To tinker only at the edges by including the laity here and there in sacramental ministry without confronting the problem head on, is like sitting by the bedside of a terminally ill patient, generously and kindly rearranging the sheets, while hoping for some miraculous intervention from the Holy Spirit to change the inevitable demise of the patient – in this instance the demise of the Irish Catholic Church.
Such intervention by the Spirit may happen of course. But for certain, Bishop McKeown hit the nail squarely on the head when he said, early in his text: “Dying to old certainties was central to the new life of the early believers. (cf. Acts 10)”
You are surely correct, Peter, in diagnosing the cause of the shortage of priestly manpower as a failure of the clerical church to adjust to the realities of society today.
I have already recorded here my belief that Jesus never called anyone to a secondary role in the church.
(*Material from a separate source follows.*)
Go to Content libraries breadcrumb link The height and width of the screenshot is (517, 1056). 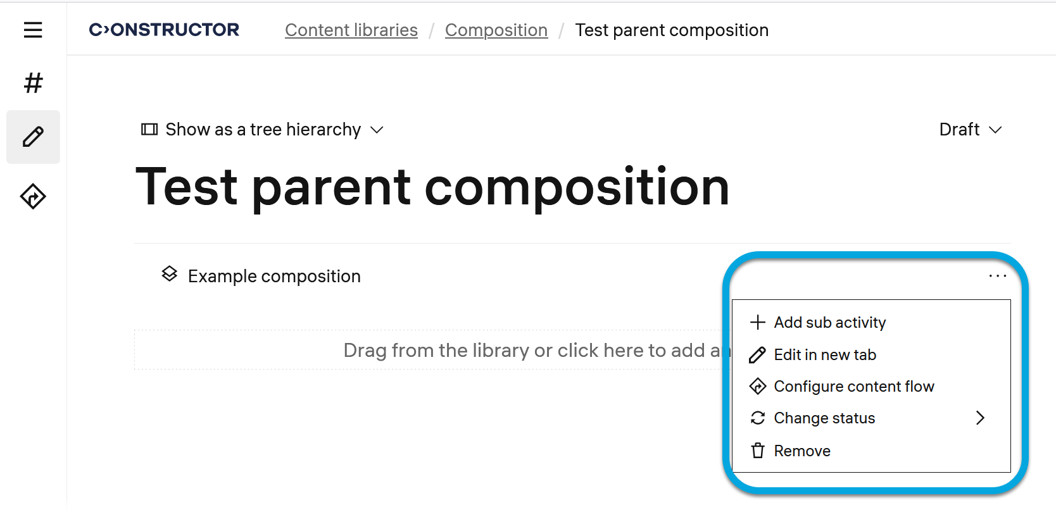click(x=351, y=30)
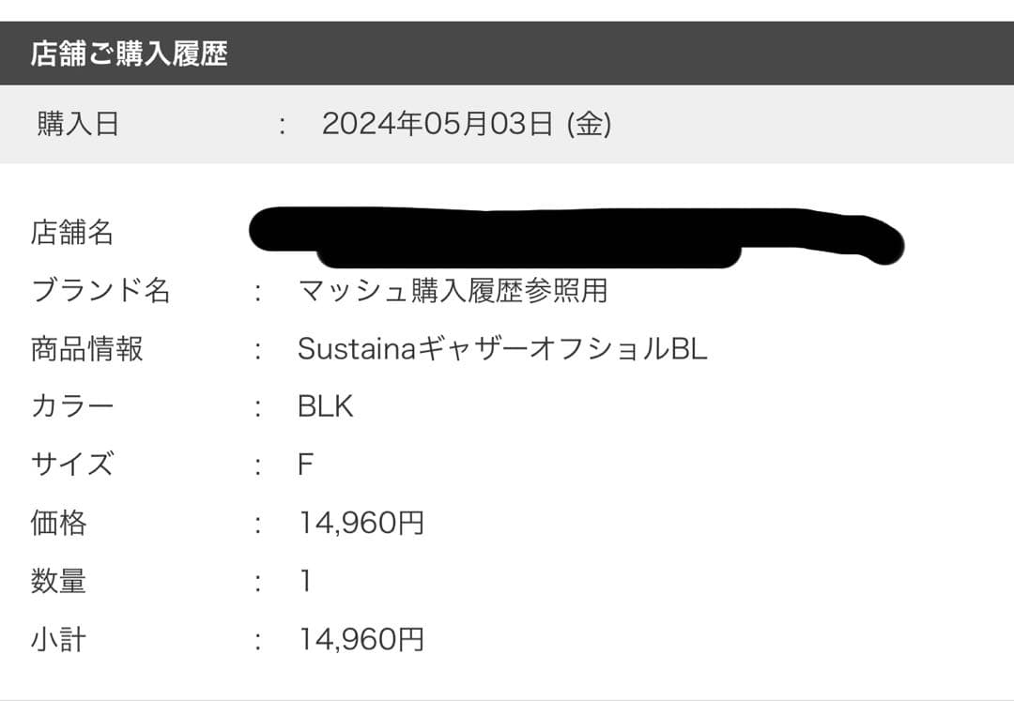Viewport: 1014px width, 701px height.
Task: Click the 価格 label
Action: pos(58,522)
All are called to the same deep conversion – and ministry flows necessarily from that, according to the talents and gifts of those called, irrespective of gender differences. The empowered male clerical ministry we have inherited from the past is truly a relic of an imperial system – modelled more closely upon a conquering army than upon the original Christian communities.
https://acireland.ie/when-did-jesus-call-anyone-to-a-secondary-role-in-the-church/
You are also surely correct in advocating that ordination be seen as compatible with a secular career, rather than as requiring a separate and distinctly ‘priestly’ way of life. It is this misunderstanding that has completely negated the priestly calling that belongs to all – the common priesthood flowing naturally from our baptism. And this has impacted in turn upon our understanding of the Eucharist as symbolising and nourishing the lives of personal sacrifice of the whole congregation – all of those sacrifices that can alone fulfil our baptismal ‘calling’.
To adapt a saying of St Paul, the church is currently groaning as its seeks a new creation, shorn of an ecclesiology that insists upon a cultic priesthood ‘in charge of’ the rest of us. The Gospel will see us through but meanwhile we must witness the collapse of a system that is no longer viable.
Thanks, Sean, for the link. It was a really interesting read as were many of the comments.
There must be some bishops who think along the lines of significant change set out in your piece.
But then I recalled the scandalous treatment of Bishop Bill Morris of Toowoomba in Australia around 2011. He had suggested the Church think about ordaining married men and women, and was quickly sacked or at least forced to resign. An appalling abuse of power by the official Church, and recognised as such by many.
So, I suppose it’s not surprising there are relatively few Bishops willing to go public with such ideas. I recalled at the time of the bishop Morris scandal the old phrase used about executions during the French revolution – “pour encourager les autres”!
It seems to have worked. I would imagine few bishops who agree with Bishop Morris are going to stick their heads above the parapet after witnessing that disgraceful exercise in authoritarianism. They will of necessity hide behind the official party line.
Indeed, the way the members and head of the German Bishops Conference have been bullied by Vatican officials over their synodal pathway material indicates clearly that this authoritarian mentality has not gone away. I’m sure there are many other examples.